As a pre-conference event, the three keynote speakers and a number of members from the organizing committee received a site tour of Canadian Museum for Human Rights with Communications & Public Engagement Advisor Ms. Lindsay Weedon, and met with Dr. Clint Curle and Dr. Jeremy Maron, two curators at the CMHR to discuss the possibilities and challenges of representing Human Rights and Human Rights violations in the museum. At the conference banquet Dr. Rory Egan from the Classics Department at the University of Manitoba and Mr. Chandice Johnson emeritus member from the Department of English at North Dakota State University gave two speeches providing insight into the 53 years of history of the LCMND.
Overall, 90 people registered for the conference, which included, besides the presenters, members from the University of Manitoba and the University of Winnipeg, as well as representatives from the Canadian Museum for Human Rights and the Manitoba Museum, and members from different ethnic community groups across Manitoba.
The conference committee consisted of Dr.
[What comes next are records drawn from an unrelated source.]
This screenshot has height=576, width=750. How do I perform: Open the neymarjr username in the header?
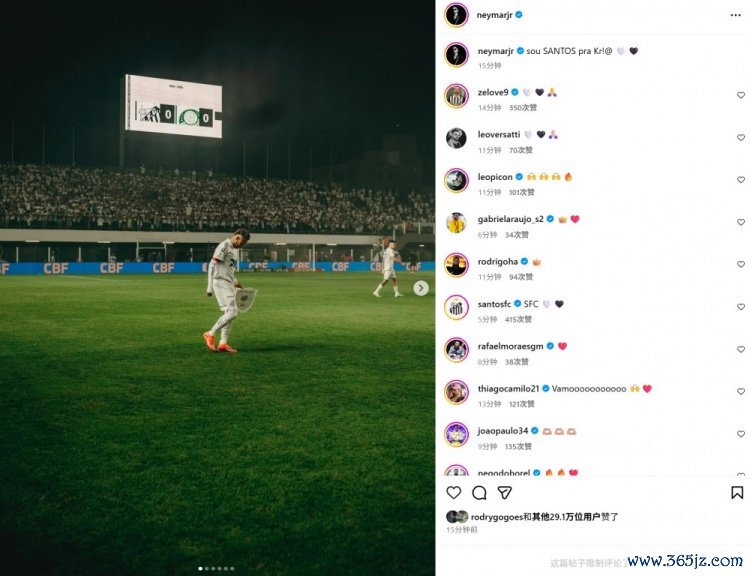(x=494, y=15)
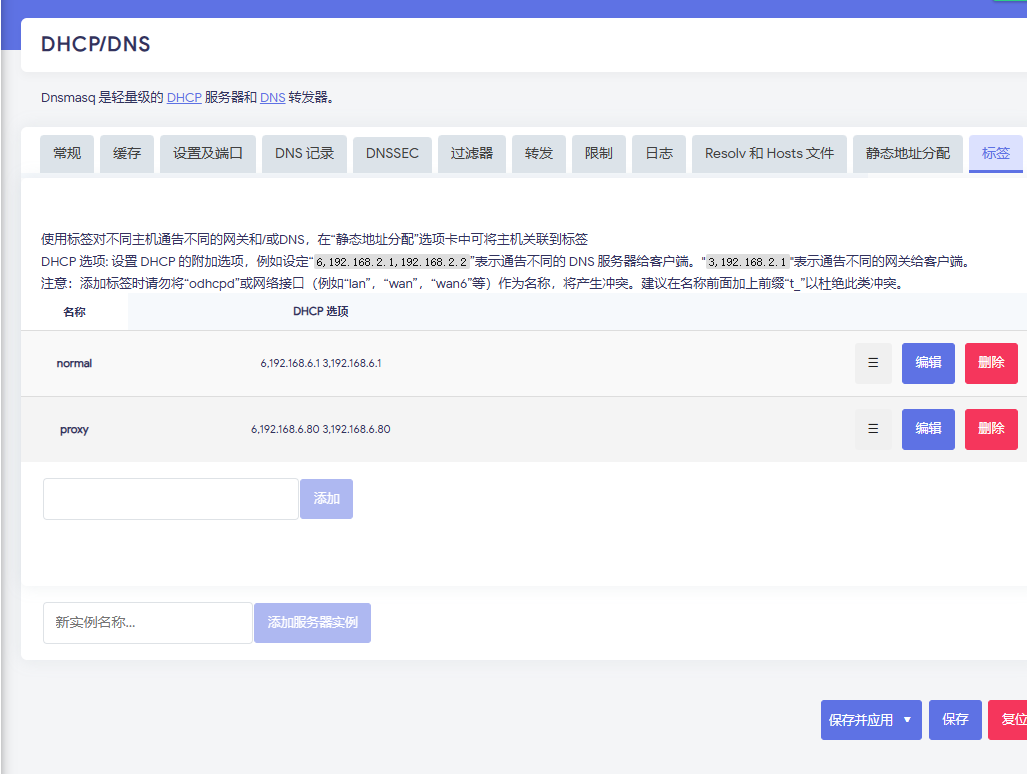Click the drag handle icon for normal row
1027x774 pixels.
pyautogui.click(x=873, y=363)
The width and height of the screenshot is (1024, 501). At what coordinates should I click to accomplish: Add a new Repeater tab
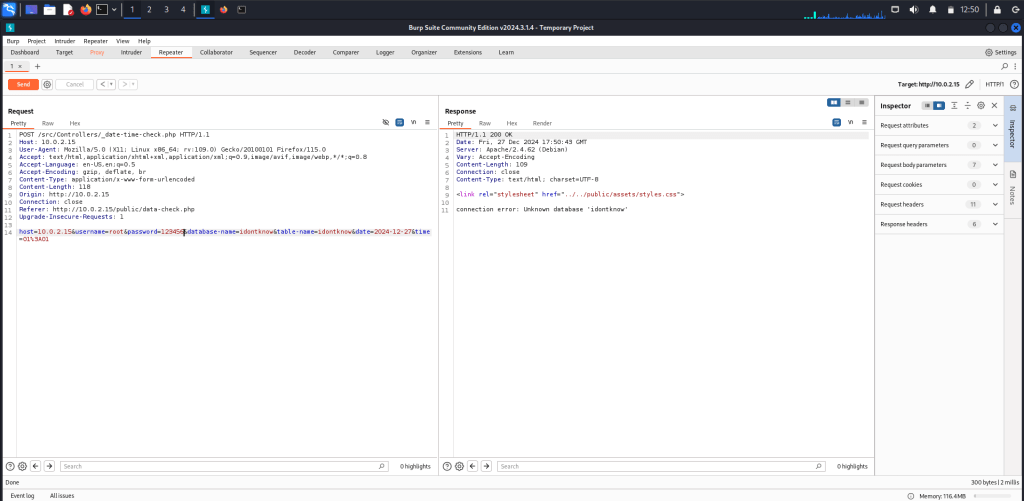coord(38,66)
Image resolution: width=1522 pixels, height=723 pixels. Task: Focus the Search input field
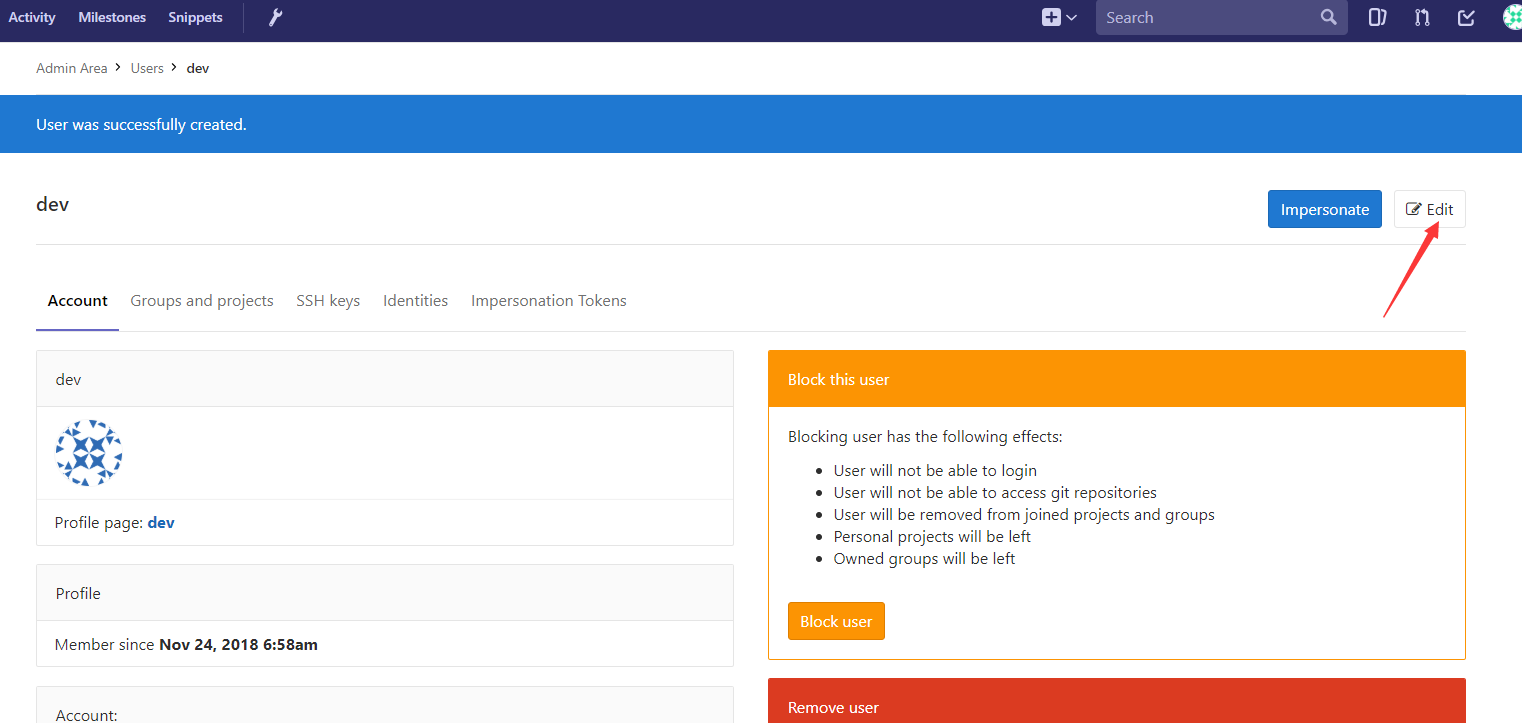1210,17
Stephan Jaeger (German Studies, University of Manitoba) as Conference Chair, the University of Manitoba professors Elena Baraban (Slavic Studies), Catherine Chatterley (History), Adam Muller (English), and Andrew Woolford (Sociology), as well as University of Winnipeg professor Adina Balint-Babos (French).
The conference was sponsored by the Languages and Cultures Circle of Manitoba and North Dakota (LCMND) and the University of Manitoba’s Vice President’s Office for Research, Faculty of Arts, Faculty of Graduate Studies, Department of German and Slavic Studies; Department of English, Film and Theatre, Department of History, Department of Native Studies, Department of Sociology, Department of Classics, Department of French, Spanish and Italian, Program for Judaic Studies, Program for Central and East European Studies, Arthur V. Mauro Centre for Peace and Justice, the Centre for Human Rights Research, the Institute for the Humanities, as well as by the Canadian Institute for the Study of Antisemitism.